The industry should prepare for a significant cyclical decline in defense spending.
But canceling or reducing the scope of equipment projects once they are under way does not save as much as governments hope. Although it might seem reasonable that cutting the number of ships, tanks, or aircraft by half should save half the money, this is not the case. A substantial proportion of the total cost is tied up in research and development. For example, the development costs for the F-22 Raptor accounted for $32 billion of the total $67 billion program cost.9 When programs are canceled prior to full production, these sunk costs are lost entirely. If the number of aircraft is reduced, only the production cost is saved, and unit costs tend to increase as fixed costs are spread across a decreasing number of units. In some instances, total program costs can even climb as orders are chopped, especially as production volumes are stretched over longer periods of time.
Disproportionate cuts to the investment accounts can also result in a loss of the technological dominance US forces have relied upon.10 Although the United States has some of the most capable equipment in the world, equipment numbers remain at low, post–Cold War levels. And the equipment is aging. The current US Air Force fleet, whose planes are more than 26 years old on average, is the oldest in USAF history.11 Recurring deployments are wearing out an already aging fleet of combat vehicles.
Déjà vu all over again
Defense budget cuts are now well under way in the United States, and it appears that the traditional approaches are still in favor. Sequestration has already resulted in substantial cuts to readiness-related spending. Yet in a break with the traditional pattern, Defense Secretary Chuck Hagel launched the Strategic Choices and Management Review (SCMR) “to reassess the basic assumptions that drive the Department’s investment and force structure decisions and to search for additional management efficiencies.”12 In their prepared testimony in front of the House Armed Services Committee to discuss the findings of the SCMR, Deputy Secretary of Defense Ashton B. Carter and Vice Chairman of the Joint Chiefs of Staff James A. Winnefeld Jr. emphasized that “a combination of carefully chosen efficiencies and compensation reforms, combined with various carefully and strategically chosen alternative approaches to cuts in force structure, investment, and readiness, could achieve sequestration-level cuts over time”13 but would require increased flexibility in administering the cuts over more time. Given these dependencies, some critics continue to wonder whether and how it will be possible to preserve readiness, fulfill all of the missions deemed critical to the nation’s security, and invest in all of the weapons spending those missions entail with a postsequestration budget $454 billion smaller than the Department of Defense (DOD) has today. In effect, these critics are asking whether we are in another plans–reality mismatch.14
Why this time must be different
We have seen how, paradoxically, cutting frontline units and equipment programs is a costly way of reducing costs. Getting more output from defense expenditure requires a different approach—one that links all output back to the requirement, drives functional efficiencies, and eliminates unnecessary bureaucracy and overhead. To its credit, the department has attempted to cut overhead costs in the past and is planning to do so as part of the SCMR. But its record has been less than stellar. Then-Secretary Robert Gates referred to his experience doing this as “akin to an Easter egg hunt.”15 He found it nearly impossible to get accurate answers to questions such as “How much money did you spend?” and “How many people do you have?”

---------------

- **Written instruction A**:
Retype the rows below word for word. Begin at the first row and stop after the line that contains "Action: pyautogui.click(x=102, y=711)".

[Records taken from a collection]
---------------

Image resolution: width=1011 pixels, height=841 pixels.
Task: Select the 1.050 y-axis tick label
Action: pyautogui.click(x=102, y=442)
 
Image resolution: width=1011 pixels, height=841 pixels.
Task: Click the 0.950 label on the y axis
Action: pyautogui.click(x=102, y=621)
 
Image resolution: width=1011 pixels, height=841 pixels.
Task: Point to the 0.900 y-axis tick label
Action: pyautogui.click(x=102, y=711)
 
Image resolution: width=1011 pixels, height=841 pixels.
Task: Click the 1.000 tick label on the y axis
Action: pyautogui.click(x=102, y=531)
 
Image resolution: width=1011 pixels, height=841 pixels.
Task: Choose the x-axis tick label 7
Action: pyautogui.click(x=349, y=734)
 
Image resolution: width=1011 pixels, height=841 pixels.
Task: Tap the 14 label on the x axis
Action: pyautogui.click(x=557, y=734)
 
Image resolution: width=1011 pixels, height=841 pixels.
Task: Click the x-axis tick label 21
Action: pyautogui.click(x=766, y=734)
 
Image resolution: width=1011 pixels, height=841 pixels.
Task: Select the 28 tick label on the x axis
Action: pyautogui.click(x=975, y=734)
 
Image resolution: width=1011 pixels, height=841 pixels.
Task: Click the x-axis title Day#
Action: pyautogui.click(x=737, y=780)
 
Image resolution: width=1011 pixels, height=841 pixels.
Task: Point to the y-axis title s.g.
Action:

---------------

- **Written instruction B**:
Echo a part of the passage on defense spending cuts word for word. Begin at the words "But canceling or" and stop after "periods of time.".

- **Right answer A**:
Image resolution: width=1011 pixels, height=841 pixels.
Task: Select the 1.050 y-axis tick label
Action: pyautogui.click(x=102, y=442)
 
Image resolution: width=1011 pixels, height=841 pixels.
Task: Click the 0.950 label on the y axis
Action: pyautogui.click(x=102, y=621)
 
Image resolution: width=1011 pixels, height=841 pixels.
Task: Point to the 0.900 y-axis tick label
Action: pyautogui.click(x=102, y=711)

- **Right answer B**:
But canceling or reducing the scope of equipment projects once they are under way does not save as much as governments hope. Although it might seem reasonable that cutting the number of ships, tanks, or aircraft by half should save half the money, this is not the case. A substantial proportion of the total cost is tied up in research and development. For example, the development costs for the F-22 Raptor accounted for $32 billion of the total $67 billion program cost.9 When programs are canceled prior to full production, these sunk costs are lost entirely. If the number of aircraft is reduced, only the production cost is saved, and unit costs tend to increase as fixed costs are spread across a decreasing number of units. In some instances, total program costs can even climb as orders are chopped, especially as production volumes are stretched over longer periods of time.